I stumbled up on a broadcast of the event on CSPN-2 Sunday evening. I don’t know if there is a rebroadcast planned, but you can listen to it in its entirety at PEN’s site for the event. The evening began with a segment from the documentary Democracy on Deadline that featured Politkovskaya. Unfortunately, this segment isn’t online for viewing and a DVD of the documentary costs an unbelievable $450 to buy and $150 to rent. The film appears worth seeing in its entirety since it focuses on the difficulties of practicing journalism in Mexico, Russia, Israel and Palestine, Nigeria and Sierra Leone, and Afghanistan.

After the video presentation, those listed above read excerpts from Politkovskaya’s articles.
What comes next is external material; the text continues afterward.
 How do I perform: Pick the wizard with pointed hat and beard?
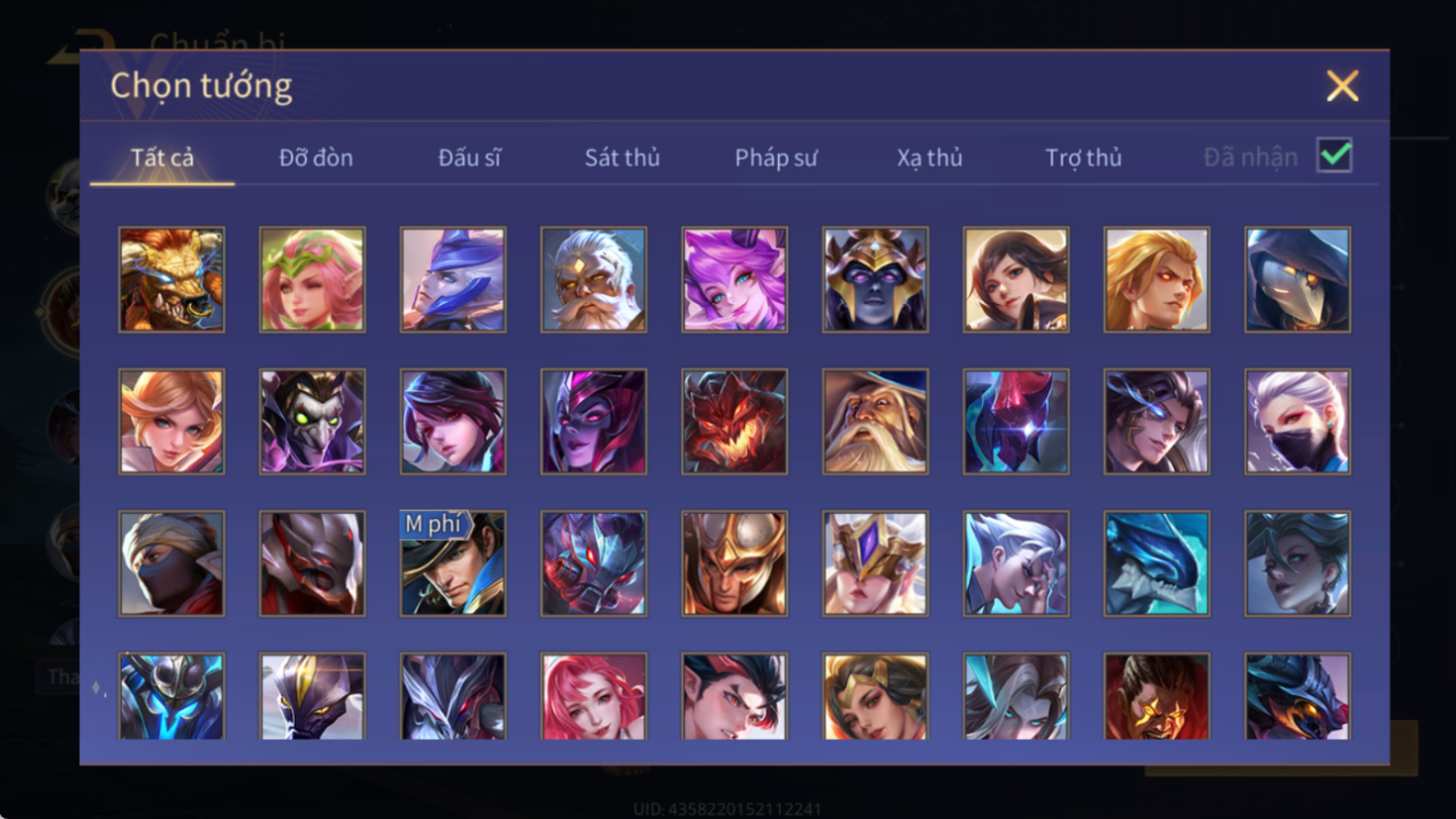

I never realized how beautiful and humanistic her prose was until I heard it read aloud. It was clear that it was an emotional reading for many of them because several readers had to hold back tears, even though some had never met Politkovskaya or didn’t know her very well. I suspect that the emotion wasn’t just because Politkovskaya was killed for practicing her craft, but more from the deep humanism, violence, suffering, and hardship that she captured in her articles for Novaya gazeta.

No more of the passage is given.